Anxiety returns

March 20, 2009

It’s like a prickly, woollen blanket. Familiar, cosy yet it’s uncomfortable. I have had low periods of depression in the past, some documented here, but I’ve never written about the deeply unsettling anxiety which has suddenly and miraculously reappeared in recent weeks. I am terrified. I am terrified of working, I’m terrified of walking home. I can’t answer the phone. I can’t even dip into voicemails. I am in a constant state of blushed redness in the face – almost puce – and I’m terrified about being terrified. I’m exhausted. I’m also recently in love, and adore her more than anyone I’ve ever met. She doesn’t terrify me, though I’m beginning to feel terrified where it might be leading and whether she will ever be able to understand me if I tell her my deepest darkest secrets (anxiety, panic, depression).

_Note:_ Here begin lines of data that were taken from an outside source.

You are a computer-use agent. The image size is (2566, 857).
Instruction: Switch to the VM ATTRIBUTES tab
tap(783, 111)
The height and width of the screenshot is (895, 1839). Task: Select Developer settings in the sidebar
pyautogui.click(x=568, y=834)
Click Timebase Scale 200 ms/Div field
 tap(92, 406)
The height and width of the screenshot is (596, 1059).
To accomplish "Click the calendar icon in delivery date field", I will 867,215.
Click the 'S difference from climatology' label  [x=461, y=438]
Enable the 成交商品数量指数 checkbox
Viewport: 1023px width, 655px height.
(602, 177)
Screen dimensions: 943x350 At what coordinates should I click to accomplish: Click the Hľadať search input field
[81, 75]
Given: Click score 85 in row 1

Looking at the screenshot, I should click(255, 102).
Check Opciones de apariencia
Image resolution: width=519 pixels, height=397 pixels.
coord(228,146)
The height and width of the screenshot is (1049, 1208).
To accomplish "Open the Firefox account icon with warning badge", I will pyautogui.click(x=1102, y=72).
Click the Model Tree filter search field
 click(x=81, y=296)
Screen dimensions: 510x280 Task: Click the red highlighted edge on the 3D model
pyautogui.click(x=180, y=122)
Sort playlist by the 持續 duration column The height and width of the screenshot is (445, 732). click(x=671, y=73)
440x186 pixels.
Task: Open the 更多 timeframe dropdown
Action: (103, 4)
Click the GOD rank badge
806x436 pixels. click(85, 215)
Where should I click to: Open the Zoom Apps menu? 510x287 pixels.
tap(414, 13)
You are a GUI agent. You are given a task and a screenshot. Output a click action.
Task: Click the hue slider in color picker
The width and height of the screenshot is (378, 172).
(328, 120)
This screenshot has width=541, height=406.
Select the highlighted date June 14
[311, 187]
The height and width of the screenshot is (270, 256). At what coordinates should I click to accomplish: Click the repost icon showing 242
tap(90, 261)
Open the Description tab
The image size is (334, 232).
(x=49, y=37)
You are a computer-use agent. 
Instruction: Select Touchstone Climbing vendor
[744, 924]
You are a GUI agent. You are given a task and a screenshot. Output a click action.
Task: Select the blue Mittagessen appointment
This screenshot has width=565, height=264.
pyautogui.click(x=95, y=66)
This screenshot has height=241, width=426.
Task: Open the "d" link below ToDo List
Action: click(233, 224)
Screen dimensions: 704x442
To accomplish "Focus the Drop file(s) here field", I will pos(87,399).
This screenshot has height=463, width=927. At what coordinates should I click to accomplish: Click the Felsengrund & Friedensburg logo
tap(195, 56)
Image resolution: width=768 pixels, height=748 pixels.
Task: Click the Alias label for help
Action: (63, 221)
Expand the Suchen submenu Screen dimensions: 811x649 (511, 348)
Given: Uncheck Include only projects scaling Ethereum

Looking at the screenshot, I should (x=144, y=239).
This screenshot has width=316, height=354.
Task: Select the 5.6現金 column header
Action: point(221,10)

I wake up each morning and the same thing happens. The moment I’m conscious, within 3 or 4 seconds when my brain has surfaced for sufficient air to work out what day of the week it is and where I am, my stomach flips. Now, for you reading this blog, you’ve probably only had that a dozen times in your life. Like when you went for a job interview. Or had to do a speech at school. Or your wedding. Or when you abseiled. Or when you last went on a date. A big occasion. Imagine having that every single day; imagine sweating uncontrollably from your palms, and your heart racing as fast as if you had just been jogging. Imagine sitting in an office while everyone else is calmly checking their Facebook and generally avoiding work – but no. I can’t do that. I sit there in my own self-contained atmosphere where the temperature is always too hot; where the eyes always feel they’re on me; where the pressure is so intense that I feel my heart’s about to stop.

And sometimes, like now, I wish it would.

Next time I write here, hopefully my new anti-depressants might have kicked in. For now, I am filled with and fuelled by adrenaline – a drug so powerful that by the end of a normal office day, I am too exhausted to keep my eyes open and my muscles ache with the tension of flight-or-fight readiness that my brain has prepared them for.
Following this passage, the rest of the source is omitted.